Thirty goals one season, eight the next? This is a decline even its most ardent apologists would struggle to justify.

The harsh reality is that Rashford is in dire need of a reset. For all his protestations of loyalty to United, the marriage has broken down to the extent that he would be best advised to put his future elsewhere.

PSG, Chelsea and Spurs are potential suitors

It’s not like there’s a lack of interest. Paris St-Germain have long made overtures, with Nasser Al-Khelaifi, the French club’s president, hatching a plan to sign him after his dazzling displays at the World Cup.
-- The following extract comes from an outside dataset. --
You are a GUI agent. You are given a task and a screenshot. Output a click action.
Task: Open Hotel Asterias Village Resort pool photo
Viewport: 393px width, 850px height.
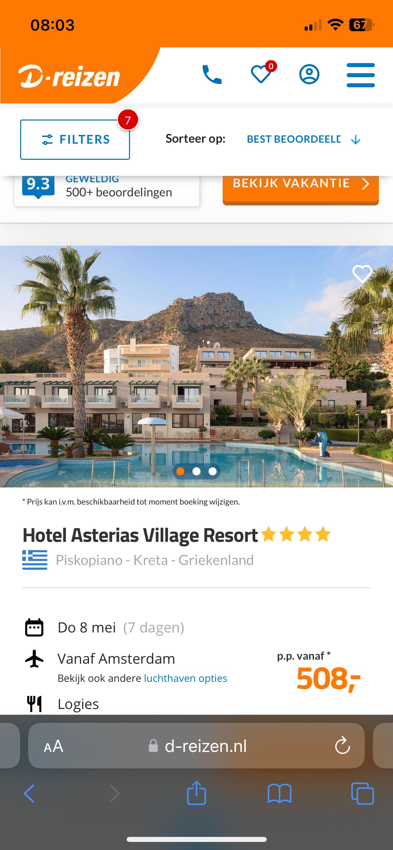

Talks of a move to Chelsea have not let up, while it remains to be seen if Tottenham Hotspur could make a move should they offload Richarlison.

A change of course can hardly come a moment too soon. While there are extenuating circumstances for his fall from grace at United, with the arrival of Rasmus Hojlund reducing his chances in front of goal, those who follow the club home and away have questioned his commitment to the cause.

At Luton in February, footage of his poor pressing went viral, showing him neglecting to even try to tackle Ross Barkley. And after the hellish mess of a penalty shoot-out win against Coventry City last month, fans booed him off the pitch.

It is not a sustainable situation. As Rene Meulensteen, once an integral part of United’s training set-up, said: “He’s a Manchester boy and it would be a shame if he goes. But maybe a change of coach can help him.”

Who could argue with that? Rashford is crying out to be reinvigorated by fresh scenery, a setting where he is not routinely hammered by fans who feel they are not seeing an adequate return on his extraordinary wages.

The pain of being abandoned by England should serve as the sharpest reality check. Rashford cannot portray himself as the victim of Southgate’s harsh treatment, given that nine of the strikers called up scored more goals than him last season. In fairness, he took the news kindly, wishing the team well in Germany.

But now he must figure out how to reset the wayward trajectory of his career. And it can start with a brutal look in the mirror, an acknowledgment that a 26-year-old in the prime of his athletic talents shouldn’t let the biggest tournaments pass him by.